All lines holding the string "computer" should be copied from the data below.

········

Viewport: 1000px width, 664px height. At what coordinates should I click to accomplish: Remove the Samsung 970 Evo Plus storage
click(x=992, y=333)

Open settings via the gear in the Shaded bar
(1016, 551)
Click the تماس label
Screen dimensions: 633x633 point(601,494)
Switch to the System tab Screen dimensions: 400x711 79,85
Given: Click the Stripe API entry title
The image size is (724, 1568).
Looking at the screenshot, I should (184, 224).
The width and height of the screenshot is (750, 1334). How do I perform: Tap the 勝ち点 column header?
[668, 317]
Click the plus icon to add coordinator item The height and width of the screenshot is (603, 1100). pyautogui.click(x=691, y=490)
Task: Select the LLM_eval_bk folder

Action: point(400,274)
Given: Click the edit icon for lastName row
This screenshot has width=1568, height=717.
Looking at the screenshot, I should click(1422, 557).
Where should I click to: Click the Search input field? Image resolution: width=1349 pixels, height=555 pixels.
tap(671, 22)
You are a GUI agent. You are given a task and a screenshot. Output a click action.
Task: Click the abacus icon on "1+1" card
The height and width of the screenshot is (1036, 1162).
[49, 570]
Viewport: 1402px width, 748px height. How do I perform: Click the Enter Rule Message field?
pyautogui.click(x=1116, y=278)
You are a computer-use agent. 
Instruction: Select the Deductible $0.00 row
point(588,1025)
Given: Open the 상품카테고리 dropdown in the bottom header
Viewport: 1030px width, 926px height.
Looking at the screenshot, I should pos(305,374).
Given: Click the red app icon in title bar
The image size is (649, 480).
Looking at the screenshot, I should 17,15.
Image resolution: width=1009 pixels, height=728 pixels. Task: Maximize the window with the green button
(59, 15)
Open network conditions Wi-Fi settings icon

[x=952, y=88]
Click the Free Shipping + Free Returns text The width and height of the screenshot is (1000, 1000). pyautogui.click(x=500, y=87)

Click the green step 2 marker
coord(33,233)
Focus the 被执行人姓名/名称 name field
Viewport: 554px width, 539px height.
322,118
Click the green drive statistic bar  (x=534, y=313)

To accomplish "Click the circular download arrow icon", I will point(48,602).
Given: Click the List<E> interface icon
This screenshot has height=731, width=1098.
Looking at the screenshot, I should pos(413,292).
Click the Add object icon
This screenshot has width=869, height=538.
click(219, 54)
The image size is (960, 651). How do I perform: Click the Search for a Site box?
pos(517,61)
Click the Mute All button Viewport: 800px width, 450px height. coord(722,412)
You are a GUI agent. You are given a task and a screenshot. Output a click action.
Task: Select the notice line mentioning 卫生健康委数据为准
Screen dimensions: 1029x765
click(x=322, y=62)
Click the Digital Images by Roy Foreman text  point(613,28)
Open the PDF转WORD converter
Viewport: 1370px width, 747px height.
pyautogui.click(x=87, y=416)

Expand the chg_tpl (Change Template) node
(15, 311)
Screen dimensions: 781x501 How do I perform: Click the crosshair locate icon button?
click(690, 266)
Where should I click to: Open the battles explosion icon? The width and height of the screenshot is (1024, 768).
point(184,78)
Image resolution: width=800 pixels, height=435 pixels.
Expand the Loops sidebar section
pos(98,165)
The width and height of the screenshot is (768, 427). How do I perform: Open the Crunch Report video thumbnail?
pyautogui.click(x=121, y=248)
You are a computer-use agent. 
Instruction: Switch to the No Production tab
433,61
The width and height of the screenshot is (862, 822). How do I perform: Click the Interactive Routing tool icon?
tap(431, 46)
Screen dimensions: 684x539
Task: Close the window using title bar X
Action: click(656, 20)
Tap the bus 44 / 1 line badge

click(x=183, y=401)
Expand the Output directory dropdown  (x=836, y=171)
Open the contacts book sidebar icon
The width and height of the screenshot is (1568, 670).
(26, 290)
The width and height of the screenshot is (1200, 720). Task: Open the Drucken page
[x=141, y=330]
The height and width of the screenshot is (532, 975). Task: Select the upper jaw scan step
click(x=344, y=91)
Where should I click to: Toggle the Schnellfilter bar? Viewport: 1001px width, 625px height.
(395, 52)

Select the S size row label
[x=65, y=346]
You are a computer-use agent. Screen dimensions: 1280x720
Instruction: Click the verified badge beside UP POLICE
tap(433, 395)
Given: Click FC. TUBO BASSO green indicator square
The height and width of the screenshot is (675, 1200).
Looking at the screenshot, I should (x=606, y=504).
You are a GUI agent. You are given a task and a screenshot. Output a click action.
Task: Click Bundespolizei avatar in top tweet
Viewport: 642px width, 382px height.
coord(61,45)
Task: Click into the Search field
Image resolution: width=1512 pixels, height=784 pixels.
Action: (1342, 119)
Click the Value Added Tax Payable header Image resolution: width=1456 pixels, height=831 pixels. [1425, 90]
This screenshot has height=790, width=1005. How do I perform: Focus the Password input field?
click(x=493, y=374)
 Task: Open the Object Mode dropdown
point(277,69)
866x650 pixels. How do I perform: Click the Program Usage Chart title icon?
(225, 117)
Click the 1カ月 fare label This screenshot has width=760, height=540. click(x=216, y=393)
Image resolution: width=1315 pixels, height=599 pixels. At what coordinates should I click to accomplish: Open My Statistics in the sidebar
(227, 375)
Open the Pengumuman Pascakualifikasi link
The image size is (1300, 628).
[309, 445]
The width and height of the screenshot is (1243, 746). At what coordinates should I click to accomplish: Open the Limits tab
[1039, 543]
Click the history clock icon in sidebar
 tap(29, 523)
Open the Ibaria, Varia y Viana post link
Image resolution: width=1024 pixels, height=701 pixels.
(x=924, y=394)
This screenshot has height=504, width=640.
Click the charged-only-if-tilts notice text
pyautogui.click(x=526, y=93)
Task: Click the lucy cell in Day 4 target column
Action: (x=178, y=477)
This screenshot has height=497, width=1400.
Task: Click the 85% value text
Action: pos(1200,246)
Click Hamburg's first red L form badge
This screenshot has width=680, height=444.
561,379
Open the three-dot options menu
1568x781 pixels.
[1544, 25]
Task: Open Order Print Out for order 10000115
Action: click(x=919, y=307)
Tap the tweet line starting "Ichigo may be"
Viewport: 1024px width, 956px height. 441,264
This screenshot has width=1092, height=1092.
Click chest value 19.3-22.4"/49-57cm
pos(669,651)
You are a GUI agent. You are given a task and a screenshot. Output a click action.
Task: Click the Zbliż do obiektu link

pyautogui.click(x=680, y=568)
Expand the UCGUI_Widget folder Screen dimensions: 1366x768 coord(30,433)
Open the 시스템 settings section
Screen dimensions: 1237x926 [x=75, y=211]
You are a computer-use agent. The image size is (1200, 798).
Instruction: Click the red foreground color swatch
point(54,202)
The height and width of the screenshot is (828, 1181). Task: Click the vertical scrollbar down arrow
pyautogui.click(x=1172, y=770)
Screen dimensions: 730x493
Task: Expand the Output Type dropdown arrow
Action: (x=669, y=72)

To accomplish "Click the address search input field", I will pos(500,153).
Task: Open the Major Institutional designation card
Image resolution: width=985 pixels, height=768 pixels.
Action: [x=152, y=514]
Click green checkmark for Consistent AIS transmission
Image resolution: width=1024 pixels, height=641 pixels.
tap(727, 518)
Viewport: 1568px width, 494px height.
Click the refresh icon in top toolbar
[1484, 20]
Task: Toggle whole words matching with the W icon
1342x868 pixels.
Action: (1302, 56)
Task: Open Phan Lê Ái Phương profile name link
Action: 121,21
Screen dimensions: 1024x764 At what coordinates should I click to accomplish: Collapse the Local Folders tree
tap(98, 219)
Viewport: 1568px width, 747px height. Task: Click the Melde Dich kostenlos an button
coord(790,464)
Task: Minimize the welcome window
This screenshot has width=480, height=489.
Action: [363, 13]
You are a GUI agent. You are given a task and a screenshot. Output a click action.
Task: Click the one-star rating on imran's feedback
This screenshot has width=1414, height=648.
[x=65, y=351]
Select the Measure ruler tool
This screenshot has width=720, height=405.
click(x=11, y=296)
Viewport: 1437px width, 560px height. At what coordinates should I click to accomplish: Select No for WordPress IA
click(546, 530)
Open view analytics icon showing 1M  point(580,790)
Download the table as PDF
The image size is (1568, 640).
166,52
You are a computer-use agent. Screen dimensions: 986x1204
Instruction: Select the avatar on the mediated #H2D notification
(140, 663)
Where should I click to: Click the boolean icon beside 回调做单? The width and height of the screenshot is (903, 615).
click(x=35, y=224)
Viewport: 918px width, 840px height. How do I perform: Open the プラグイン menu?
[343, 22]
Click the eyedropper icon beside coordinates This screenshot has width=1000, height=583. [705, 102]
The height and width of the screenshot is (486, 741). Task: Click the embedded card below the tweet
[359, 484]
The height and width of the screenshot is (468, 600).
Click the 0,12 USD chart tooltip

········

Solution to this problem |
You are a computer-use agent. 
You are a computer-use agent. 
You are a computer-use agent. Screen dimensions: 1280x720
You are a computer-use agent. The image size is (1200, 798).
You are a computer-use agent. Screen dimensions: 986x1204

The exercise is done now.